═══ Bagian Dokumen ═══
Subsidi gaji ini diperlukan lantaran pendapatan pekerja semakin tergerus di tengah PPKM darurat. Otomatis, daya beli mereka semakin turun.
Badan Pusat Statistik (BPS) mencatat, upah atau gaji buruh, karyawan, dan pegawai, serta pekerja bebas di sektor pertanian dan nonpertanian pada Februari 2021 dibandingkan Februari 2020 turun. Rata-rata upah buruh, karyawan, dan pegawai pada Februari 2021 sebesar Rp 2,86 juta per bulan atau turun dari Februari 2020 yang sebesar Rp 2,911 juta per bulan.
Tergerusnya pendapatan itu berpengaruh terhadap turunnya pengeluaran masyarakat terutama untuk komoditas pangan. Dalam periode pandemi pada Maret-September 2020, rata-rata pengeluaran per kapita masyarakat, baik di perdesaan maupun perkotaan, untuk komoditas makanan turun 3,96 persen dari Rp 613.025 pada Maret 2020 menjadi Rp 588.773 pada September 2020.
Penurunan pengeluaran pangan terjadi pada penduduk dalam kelompok pengeluaran 40 persen bawah dan 40 persen menengah, sedangkan pada kelompok 20 persen atas justru meningkat. Pada kelompok 40 persen bawah, misalnya, pengeluaran untuk konsumsi makanan turun dari Rp 344.917 per kapita per bulan pada Maret 2020 menjadi Rp 314.521 per kapita per bulan.
Selain itu, lanjut Roy, pemerintah juga bisa memberikan insentif Pajak Pertambahan Nilai (PPN) khusus untuk barang-barang kebutuhan pokok yang dijual di ritel. Dengan demikian, harganya bisa lebih murah dan konsumen yang daya belinya tengah tergerus bisa lebih menjangkaunya.
Ia juga berharap para peritel bisa mendapatkan kredit modal kerja dan korporasi dengan bunga yang lebih ringan, yaitu 6,5-7,5 persen. Saat ini suku bunga kredit memang sudah di kisaran 8-9 persen. Namun masih banyak peritel yang menunda ekspansi usaha lantaran suku bunga kredit tersebut dinilai masih terlalu tinggi.
Subsidi upah
Kepala Kajian Perlindungan Sosial dan Ketenagakerjaan Lembaga Penyelidikan Ekonomi dan Masyarakat Fakultas Ekonomi dan Bisnis Universitas Indonesia (LPEM-FEB UI) Muhammad Hanri berpendapat, imbas penerapan PPKM darurat di sektor ritel terhadap ketenagakerjaan memang cukup besar. Hal ini tidak lepas dari pembatasan waktu operasional, penutupan toko ritel nonsembako, dan sepinya pengunjung.
Merujuk pada Survei Angkatan Kerja Nasional (Sakernas) BPS pada Agustus 2020, jumlah pekerja di sektor ritel, terutama di swalayan, mal, dan bioskop, 3,3 juta orang. Dari jumlah tersebut, 2,9 juta orang merupakan pekerja berketerampilan dan berpenghasilan rendah. Mereka ini biasanya berstatus pekerja kontrak yang menerima upah harian.
═══ Data yang Diberikan ═══
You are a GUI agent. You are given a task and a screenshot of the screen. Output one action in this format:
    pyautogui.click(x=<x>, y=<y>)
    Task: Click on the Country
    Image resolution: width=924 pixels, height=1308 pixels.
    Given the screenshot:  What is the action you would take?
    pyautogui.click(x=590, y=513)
═══
__Pekerjaan yang Diminta__.
**A.** Menurut bagian dokumen, mengapa masih banyak peritel yang menunda ekspansi usaha? Jawab dalam satu sampai tiga kalimat.
**B.** Jawab pertanyaan berikut berdasarkan bagian dokumen.
(i) Berapa rata-rata upah buruh, karyawan, dan pegawai pada Februari 2021?
(ii) Menurut Sakernas BPS Agustus 2020, berapa jumlah pekerja di sektor ritel?
(iii) Pada kelompok pengeluaran mana pengeluaran pangan justru meningkat?
**C.** Salin tanpa perubahan potongan bagian dokumen yang dibuka dengan kata-kata yang memuat "Tergerusnya pendapatan itu" dan ditutup dengan "pada September 2020.".

__Hasil per Tugas__.
**A.** Banyak peritel menunda ekspansi usaha karena suku bunga kredit masih dinilai terlalu tinggi, meskipun saat ini sudah berada di kisaran 8-9 persen.

**B.**
(i) Rp 2,86 juta per bulan.
(ii) 3,3 juta orang.
(iii) Kelompok 20 persen atas.

**C.**
Tergerusnya pendapatan itu berpengaruh terhadap turunnya pengeluaran masyarakat terutama untuk komoditas pangan. Dalam periode pandemi pada Maret-September 2020, rata-rata pengeluaran per kapita masyarakat, baik di perdesaan maupun perkotaan, untuk komoditas makanan turun 3,96 persen dari Rp 613.025 pada Maret 2020 menjadi Rp 588.773 pada September 2020.